Posted by on Jan 11, 2018 in BREAKING NEWS, HEALTH AND WEALTH, HORSE HEALTH, HORSE ORGANIZATIONS, INDUSTRY NEWS, WHO, WHAT & WHERE | 0 comments

UHC ANNOUNCES NEW PROGRAM “OPERATION CHIP”

 

PROGRAM WILL BE AN ADDITION TO OPERATION GELDING

Jan. 11, 2018
Press release from Unwanted Horse Coalition

(Washington, DC)- Starting in 2018, the Unwanted Horse Coalition (UHC) will be offering a new service to its popular Operation Gelding program called “Operation Chip.”

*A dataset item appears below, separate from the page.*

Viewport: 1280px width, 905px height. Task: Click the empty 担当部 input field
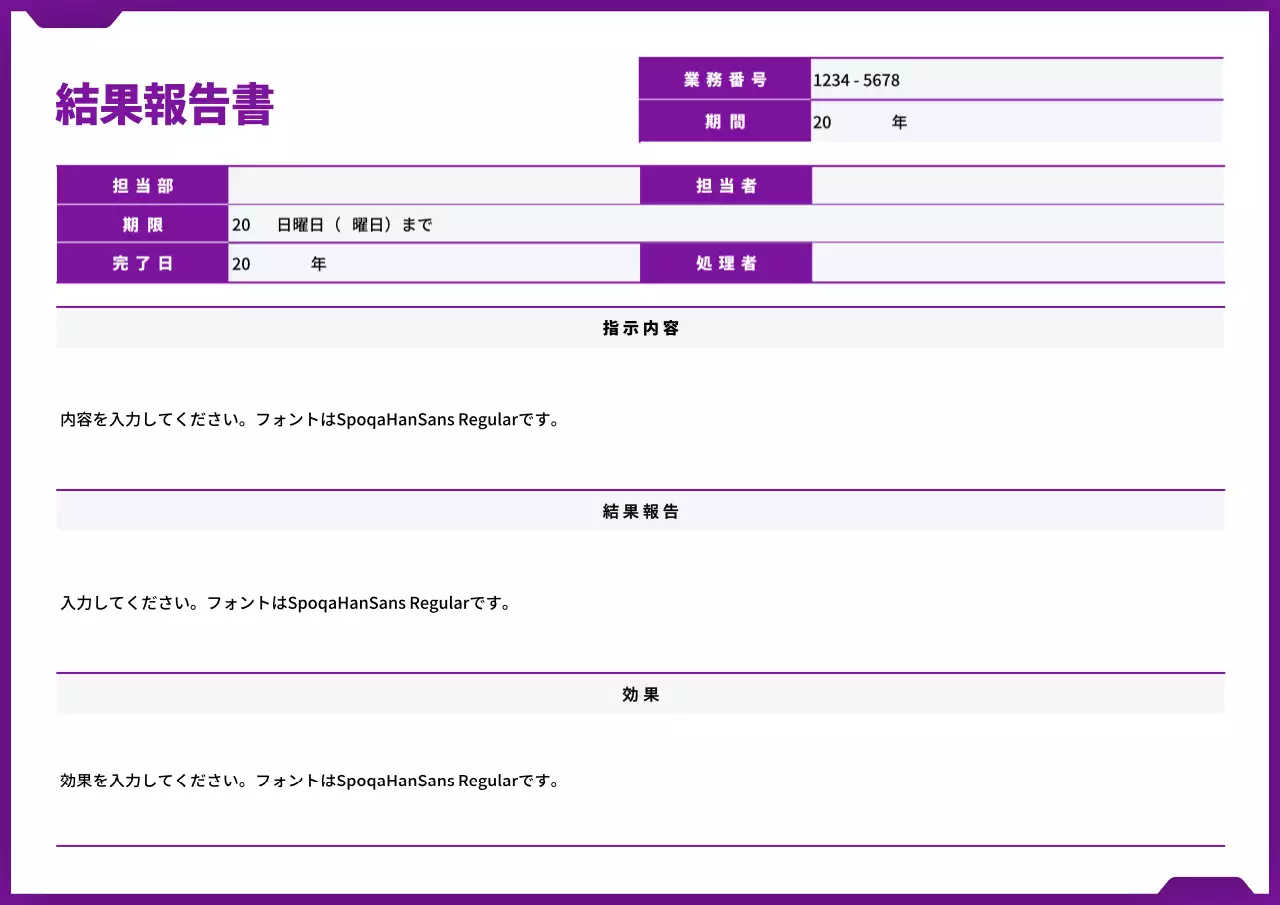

“The industry as a whole is moving towards microchipping as the preferred method of identification,” said UHC Director Ashley Furst. “Initially, organizations hosting Operation Gelding clinics will be eligible to apply for microchips for Operation Chip. Eventually we hope to expand the program to be able to offer rescue organizations the opportunity to apply for just the chips to be inserted into the horses in their care. Microchipping horses in rescue organizations is one of the best ways to be able to track them through the system, as well as give the industry the ability to reunite them with their owner in the case of a natural disaster.”

The UHC has partnered with MicrochipID Equine to provide the microchips for the program. The chips provided will come with a chip syringe, as well as a pre-paid registration card, and the veterinarian providing the gelding services at the clinic will be responsible for inserting the chips. “In order to ensure the horses are getting registered, the UHC will also be covering the cost of registration for each chip that is put into a horse,” said Furst. “A survey of rescues that have participated in Operation Gelding showed that only 50% of rescues are scanning horses for chips upon intake. The cost of scanners can be prohibitive for rescues, so as a result the UHC will also be providing eligible 501c3 rescues with an opportunity to apply for a deeply discounted scanner.”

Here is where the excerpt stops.